In a recent Stage article, we wrote: “Perhaps no industry was hit harder by COVID than the travel industry”. And perhaps no industry benefited more from COVID than the video streaming industry. We are used to it by now, but the lockdown, the closed borders, and the restrictions on everyday life went into force quite quickly in most countries. Suddenly faced with the prospect of spending all day, every day at home, people naturally turned to find ways to distract themselves from the doom and gloom of the virus. Between Q1 and Q2 2020, Netflix gained over ten million subscribers. The company’s stock, in turn, had a banner year, as we can see below:

The stage: Netflix

But just because Netflix performed well over the last year does not mean that it did not struggle. Primarily, Netflix has faced increasing competition over the years from partners that became competitors. For example, in 2012, Disney and Netflix signed a nine-figure deal that allowed Netflix to carry new Disney movies, but in August 2017, Disney announced that it would be pulling all its titles from Netflix by 1 January 2020. This pull date was timed to correspond with the launch of Disney+, the company’s proprietary streaming platform. And Disney has not been the only company to pull its content in order to launch its own streaming service; it seems that just about every significant content creator is trying to get in on the streaming game. As of December 2021, Disney had already amassed over 86.8 million subscribers.

HOW DID NETFLIX’S STRATEGY CHANGE DURING COVID?

Netflix’s strategy did not necessarily change during COVID; it just became far more set in stone. Over the years, Netflix stopped relying entirely on other content creators and started to create its own content. The company’s first self-made hit came in the form of House of Cards, which was commercially and critically successful TV show. In 2015, Netflix released only 304 hours of original content on its platform. By 2019, this number rose to 2,769 hours. There has been much discussion about the decline in the quality of Netflix’s programming, and that decline is quite logical. After all, not every film can be prestige TV or an arthouse film. This original content strategy, despite its criticism, seems to have been proven correct by the market. With so many broadcast companies pulling their content from Netflix in order to launch their own streaming platforms, it was only a matter of time before clients stopped subscribing to a platform without good content. Netflix spent over 17.3 billion on content in 2020, and most of that was on original content. This trend of heavy spending is projected to continue, and it has been made all the more necessary since 2020 was mostly a lost year in terms of TV and film production.

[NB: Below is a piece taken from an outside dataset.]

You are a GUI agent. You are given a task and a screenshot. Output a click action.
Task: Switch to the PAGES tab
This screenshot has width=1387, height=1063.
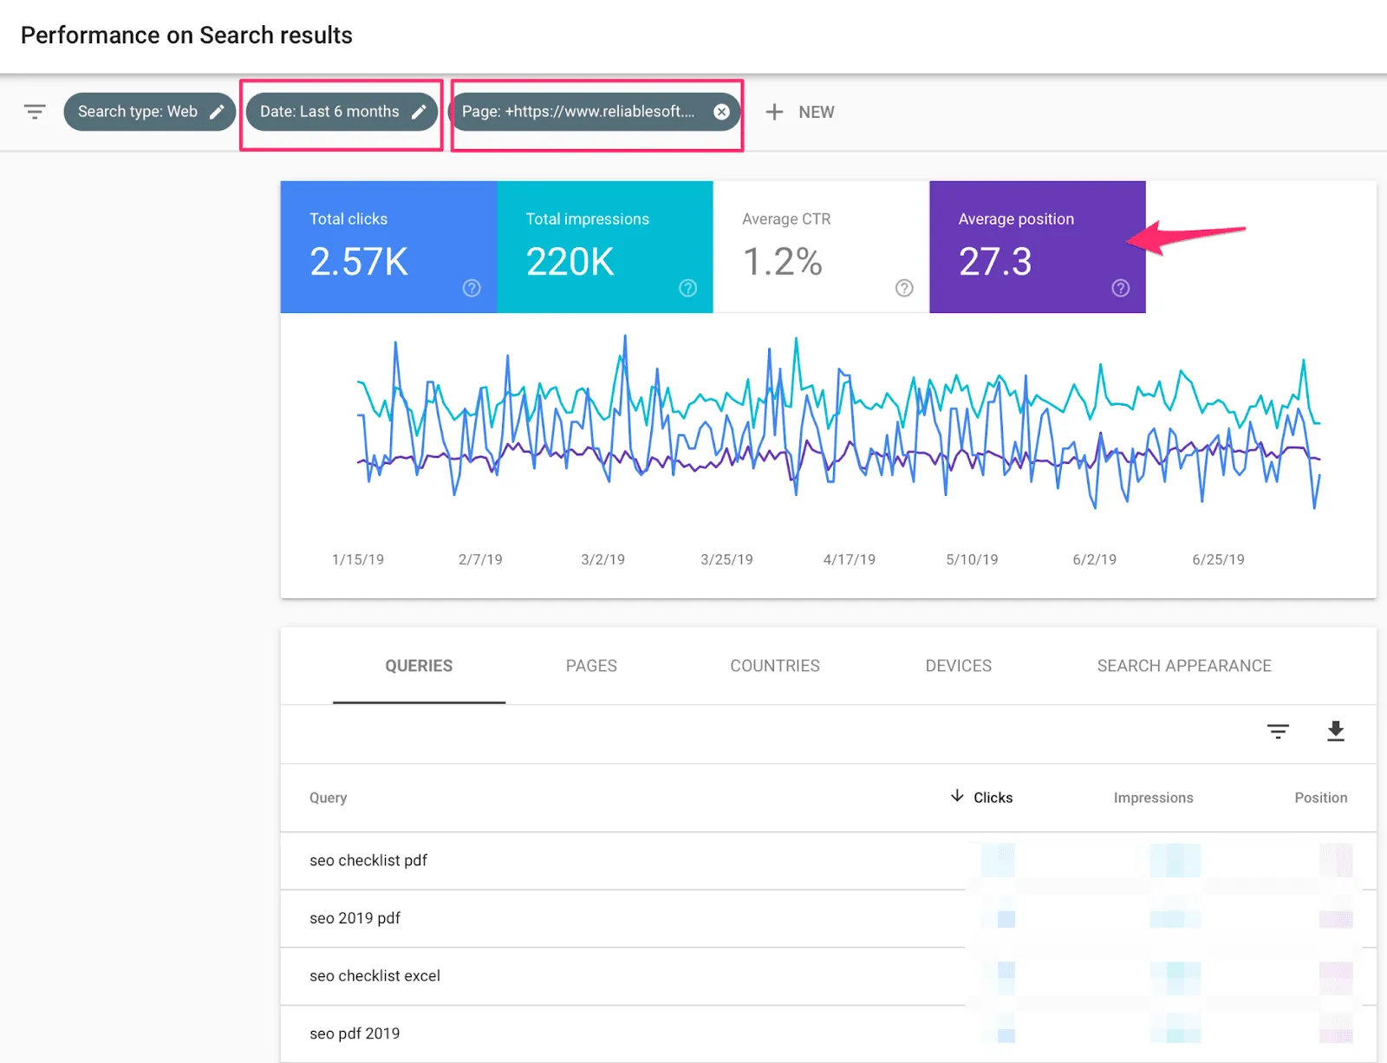590,666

The second, related strategic change had to do with the international nature of the company. Netflix started in California, but it has grown into a global powerhouse. Netflix streaming is now available in just about every country on the planet to 203 million subscribers; it has even managed to get its foot in the door of the ever-elusive China, which has a notoriously strict media landscape. As such, Netflix is producing or securing the rights to far more international content. To stay on top of the streaming game, Netflix will need to continue its heavy investment in international growth.

WHERE THEY STAND IN 2021

NBCUniversal’s Peacock and HBO Max, two of the latest upstart competitors, are burning through obscene amounts of money to chase Netflix’s star. NBCUniversal’s CEO tried to emphasise its 33 million signups, but admitted that the young venture would lose 2 billion USD in 2020 and 2021. WarnerMedia, which owns HBO Max, projected that it would also have over 2 billion USD in expenses related to launching the streaming platform. While its competitors struggle, Netflix has finally become the force that many expected it to be. In 2014, Netflix made history by becoming the first online-only studio to receive a Golden Globe nomination. Just a few days ago, Netflix received a whopping 42 nominations for the 2021 Golden Globes, far more than any other studio. They seem to be doing just fine.